* **EXERCISE INSTRUCTIONS**: How many lines in the listing below contain the string "KeltnerChannels", counting only case-sensitive matches? Reply with the number alone.

* **DATA RECORDS**:
▼

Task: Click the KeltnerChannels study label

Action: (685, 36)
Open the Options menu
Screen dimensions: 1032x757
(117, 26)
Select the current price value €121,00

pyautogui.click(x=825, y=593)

▲

* **RESPONSE**: 1